In accordance with the provisions of General Municipal Law ss10, all deposits of the Library, including certificates of deposit and special time deposits, in excess of the amount insured under the provisions of the Federal Deposit Insurance Act shall be secured by one of the following:

  1. By a pledge of “eligible securities” with an aggregate “market value” as provided in General Municipal Law ss10, equal to the aggregate amount of deposits from the categories designated in the Appendix to this policy.
  2.   By an eligible “irrevocable letter of credit” issued by a qualified bank, other than the bank with deposits in favor of the Center Moriches Free Public Library, for a term not to exceed 90 days with an aggregate value equal to 140% of the aggregate amount of the deposits and the agreed upon interest, if any.  A qualified bank is one whose commercial paper and other unsecured short-term debt obligations are rated in one of the three highest rating categories by at least one nationally recognized statistical rating organization or by a bank that is in compliance with applicable federal minimum risk-based capital requirements.


Eligible securities used for collateralizing deposits shall be held by the depository and/or a third party bank or trust company subject to security and custodial agreements.

The security agreement shall provide that eligible securities are being pledged to secure Library deposits together with agreed upon interest, if any, and any costs or expenses arising out of the collection of such deposits upon default.  It shall also provide the conditions under which the securities may be sold, presented for payment, substituted or released and the events which will enable the Center Moriches Free Public Library to exercise its rights against the pledged securities.  

The custodial agreement shall provide that securities held by the bank or trust company, or agent of and custodian for the Library, will be kept separate and apart from the general assets of the custodial bank or trust company and will not, in any circumstances, be commingled with or become part of the backing for any other deposit or other liabilities. The agreement should also describe that the custodial shall confirm the receipt, substitution or release of the securities.  

The agreement shall provide for the frequency of reevaluation of eligible securities and for the substitution of securities when a change in the rating of a security may cause ineligibility.  Such agreement shall include all provisions necessary to provide the Library a perfected interest in the securities.

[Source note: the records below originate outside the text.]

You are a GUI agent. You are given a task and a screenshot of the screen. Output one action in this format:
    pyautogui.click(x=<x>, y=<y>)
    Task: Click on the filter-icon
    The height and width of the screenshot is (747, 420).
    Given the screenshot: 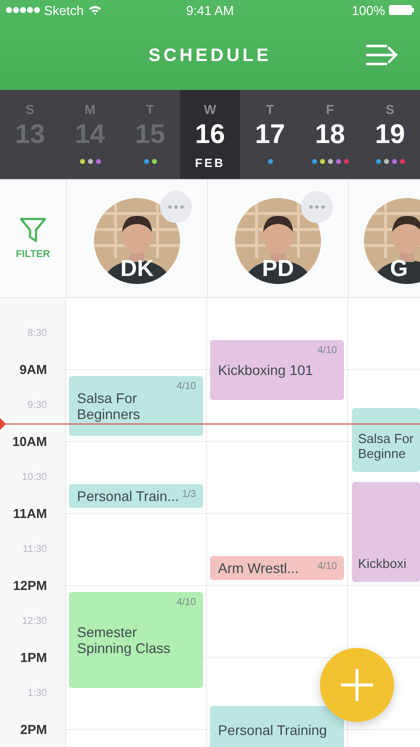 What is the action you would take?
    pyautogui.click(x=33, y=230)
    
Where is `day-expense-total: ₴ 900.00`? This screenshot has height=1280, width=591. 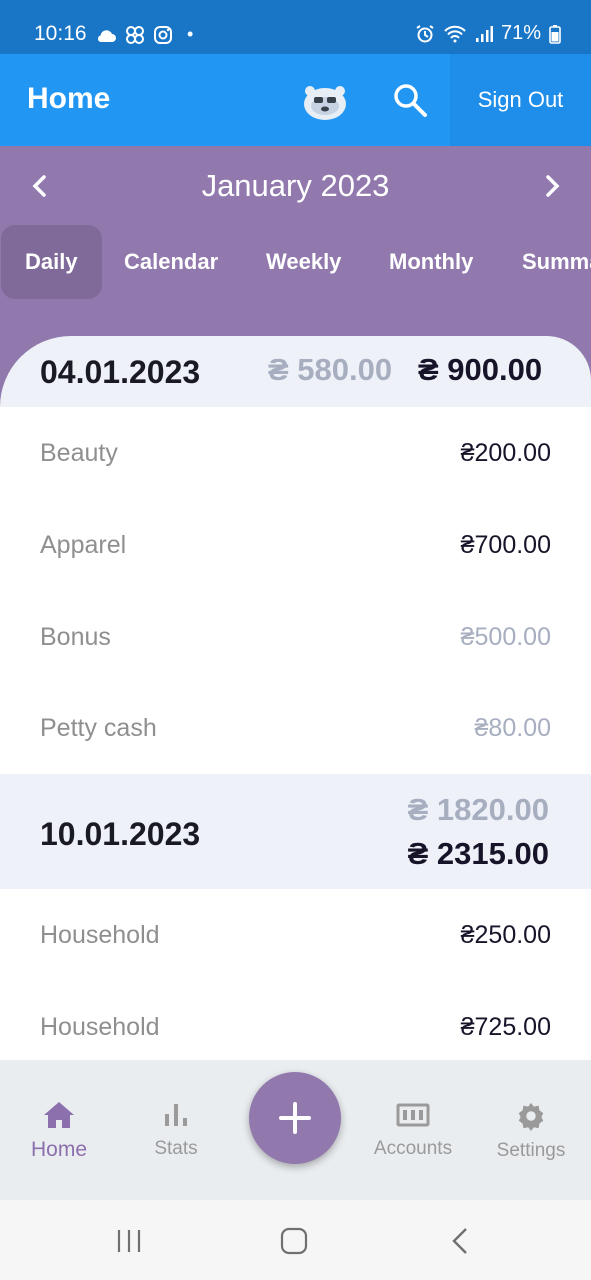
day-expense-total: ₴ 900.00 is located at coordinates (480, 370).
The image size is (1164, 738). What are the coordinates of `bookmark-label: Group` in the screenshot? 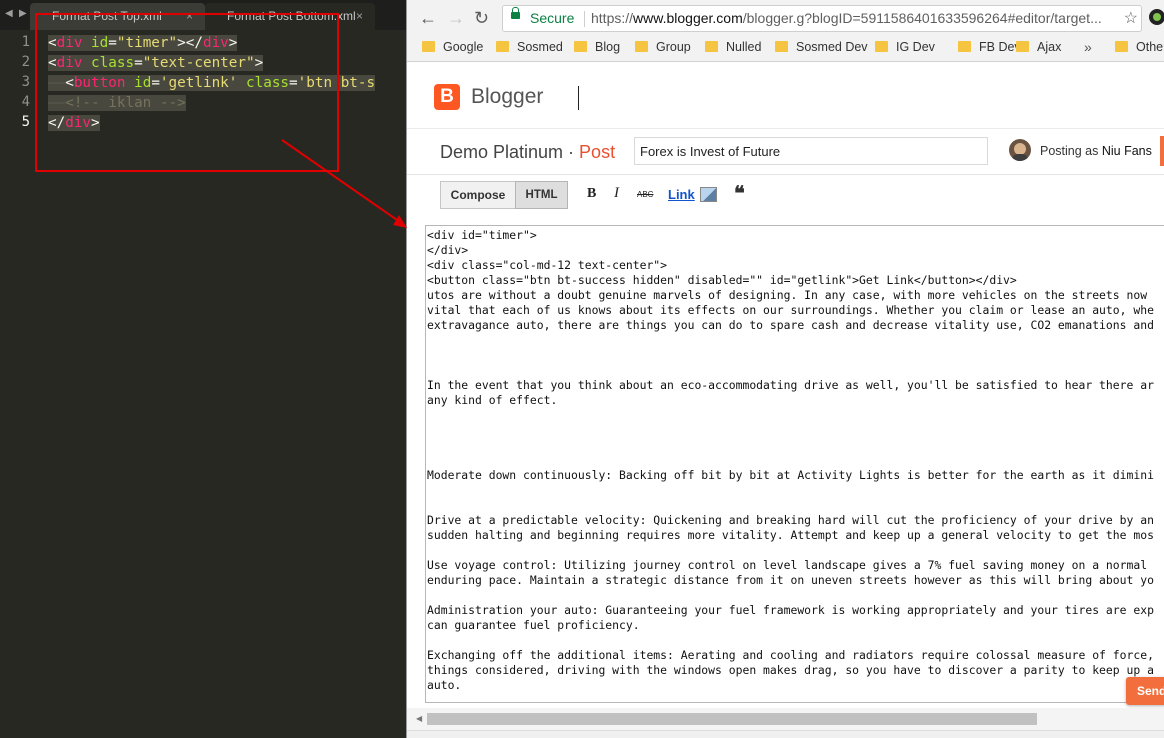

Authorized by General Municipal Law ssll, the Library authorizes the Director or her designee to invest monies not required for immediate expenditure for terms not to exceed its projected cash flow needs in the following types of investments:  Money Market accounts, certificates of deposit, savings accounts and checking accounts.

All investment obligations shall be payable or redeemable at the option of the Library within such times as the proceeds will be needed to meet expenditures for purposes for which the monies were provided.


Schedule of Eligible Securities

  1. Obligations issued, or fully insured or guaranteed as to the payment of principal and interest, by the United States of America, an agency thereof or a United States government sponsored corporation.
  2. Obligations partially insured or guaranteed by any agency of the United States of America, at a proportion of the Market Value of the obligation that represents the amount of the insurance guaranty.
  3. Obligations issued or fully insured or guaranteed by the State of New York, obligations issued by a municipal corporation, school district or district corporation of such State or obligations of any public benefit corporation which under a specific State statute may be accepted as security for deposit of public monies.
  4. Obligations issued by states (other than the State of New York) of the United States rated in one of the three highest rating categories by at least one nationally recognized statistical rating organization.
  5. Obligations of counties, cities and other governmental entitis of a state other than the State of New York having the power to levy taxes that are backed by the full faith and credit of such governmental entity and rated in one of the three highest rating categories by at least one nationally recognized statistical rating.